PROBLEM STATEMENT:
All of the data that follows should be output again without any alteration.

RECORDS TO PROCESS:

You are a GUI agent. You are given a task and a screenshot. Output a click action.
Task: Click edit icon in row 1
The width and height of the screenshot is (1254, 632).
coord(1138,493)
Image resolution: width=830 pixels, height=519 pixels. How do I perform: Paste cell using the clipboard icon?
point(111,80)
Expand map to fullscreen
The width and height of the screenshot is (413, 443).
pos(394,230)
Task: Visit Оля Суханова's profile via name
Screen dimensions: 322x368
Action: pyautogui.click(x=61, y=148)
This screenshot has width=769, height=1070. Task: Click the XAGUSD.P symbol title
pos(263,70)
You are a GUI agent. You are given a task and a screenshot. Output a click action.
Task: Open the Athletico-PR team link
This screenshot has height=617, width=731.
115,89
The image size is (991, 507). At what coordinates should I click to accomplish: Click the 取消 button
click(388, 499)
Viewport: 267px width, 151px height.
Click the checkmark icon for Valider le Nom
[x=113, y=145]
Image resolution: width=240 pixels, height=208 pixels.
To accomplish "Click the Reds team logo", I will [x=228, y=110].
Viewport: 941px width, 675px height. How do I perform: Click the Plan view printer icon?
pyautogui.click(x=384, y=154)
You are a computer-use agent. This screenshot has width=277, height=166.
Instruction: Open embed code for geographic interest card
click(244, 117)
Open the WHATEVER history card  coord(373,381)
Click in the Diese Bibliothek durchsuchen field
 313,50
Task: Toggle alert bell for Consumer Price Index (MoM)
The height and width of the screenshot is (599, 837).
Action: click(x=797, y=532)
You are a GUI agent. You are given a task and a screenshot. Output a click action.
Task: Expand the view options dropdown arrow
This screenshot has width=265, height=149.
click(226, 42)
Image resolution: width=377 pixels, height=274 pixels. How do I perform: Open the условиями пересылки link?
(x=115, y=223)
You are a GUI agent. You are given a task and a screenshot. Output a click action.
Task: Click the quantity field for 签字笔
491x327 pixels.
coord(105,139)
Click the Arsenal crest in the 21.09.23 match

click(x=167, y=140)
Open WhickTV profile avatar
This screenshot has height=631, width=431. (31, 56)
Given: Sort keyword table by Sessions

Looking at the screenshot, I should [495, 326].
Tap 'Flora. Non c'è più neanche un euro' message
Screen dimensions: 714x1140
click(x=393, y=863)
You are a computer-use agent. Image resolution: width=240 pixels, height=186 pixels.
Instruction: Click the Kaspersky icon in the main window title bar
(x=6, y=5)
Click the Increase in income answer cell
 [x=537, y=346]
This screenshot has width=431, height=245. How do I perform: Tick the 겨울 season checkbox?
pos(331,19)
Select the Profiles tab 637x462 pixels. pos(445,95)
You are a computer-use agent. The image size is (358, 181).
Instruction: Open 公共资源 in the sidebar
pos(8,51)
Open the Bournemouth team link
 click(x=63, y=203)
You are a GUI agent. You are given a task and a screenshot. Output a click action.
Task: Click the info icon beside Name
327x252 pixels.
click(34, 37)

ANSWER AREA:
You are a GUI agent. You are given a task and a screenshot. Output a click action.
Task: Click edit icon in row 1
The width and height of the screenshot is (1254, 632).
coord(1138,493)
Image resolution: width=830 pixels, height=519 pixels. How do I perform: Paste cell using the clipboard icon?
point(111,80)
Expand map to fullscreen
The width and height of the screenshot is (413, 443).
pos(394,230)
Task: Visit Оля Суханова's profile via name
Screen dimensions: 322x368
Action: pyautogui.click(x=61, y=148)
This screenshot has width=769, height=1070. Task: Click the XAGUSD.P symbol title
pos(263,70)
You are a GUI agent. You are given a task and a screenshot. Output a click action.
Task: Open the Athletico-PR team link
This screenshot has height=617, width=731.
115,89
The image size is (991, 507). At what coordinates should I click to accomplish: Click the 取消 button
click(388, 499)
Viewport: 267px width, 151px height.
Click the checkmark icon for Valider le Nom
[x=113, y=145]
Image resolution: width=240 pixels, height=208 pixels.
To accomplish "Click the Reds team logo", I will [x=228, y=110].
Viewport: 941px width, 675px height. How do I perform: Click the Plan view printer icon?
pyautogui.click(x=384, y=154)
You are a computer-use agent. This screenshot has width=277, height=166.
Instruction: Open embed code for geographic interest card
click(244, 117)
Open the WHATEVER history card  coord(373,381)
Click in the Diese Bibliothek durchsuchen field
 313,50
Task: Toggle alert bell for Consumer Price Index (MoM)
The height and width of the screenshot is (599, 837).
Action: click(x=797, y=532)
You are a GUI agent. You are given a task and a screenshot. Output a click action.
Task: Expand the view options dropdown arrow
This screenshot has width=265, height=149.
click(226, 42)
Image resolution: width=377 pixels, height=274 pixels. How do I perform: Open the условиями пересылки link?
(x=115, y=223)
You are a GUI agent. You are given a task and a screenshot. Output a click action.
Task: Click the quantity field for 签字笔
491x327 pixels.
coord(105,139)
Click the Arsenal crest in the 21.09.23 match

click(x=167, y=140)
Open WhickTV profile avatar
This screenshot has height=631, width=431. (31, 56)
Given: Sort keyword table by Sessions

Looking at the screenshot, I should [495, 326].
Tap 'Flora. Non c'è più neanche un euro' message
Screen dimensions: 714x1140
click(x=393, y=863)
You are a computer-use agent. Image resolution: width=240 pixels, height=186 pixels.
Instruction: Click the Kaspersky icon in the main window title bar
(x=6, y=5)
Click the Increase in income answer cell
 [x=537, y=346]
This screenshot has width=431, height=245. How do I perform: Tick the 겨울 season checkbox?
pos(331,19)
Select the Profiles tab 637x462 pixels. pos(445,95)
You are a computer-use agent. The image size is (358, 181).
Instruction: Open 公共资源 in the sidebar
pos(8,51)
Open the Bournemouth team link
 click(x=63, y=203)
You are a GUI agent. You are given a task and a screenshot. Output a click action.
Task: Click the info icon beside Name
327x252 pixels.
click(34, 37)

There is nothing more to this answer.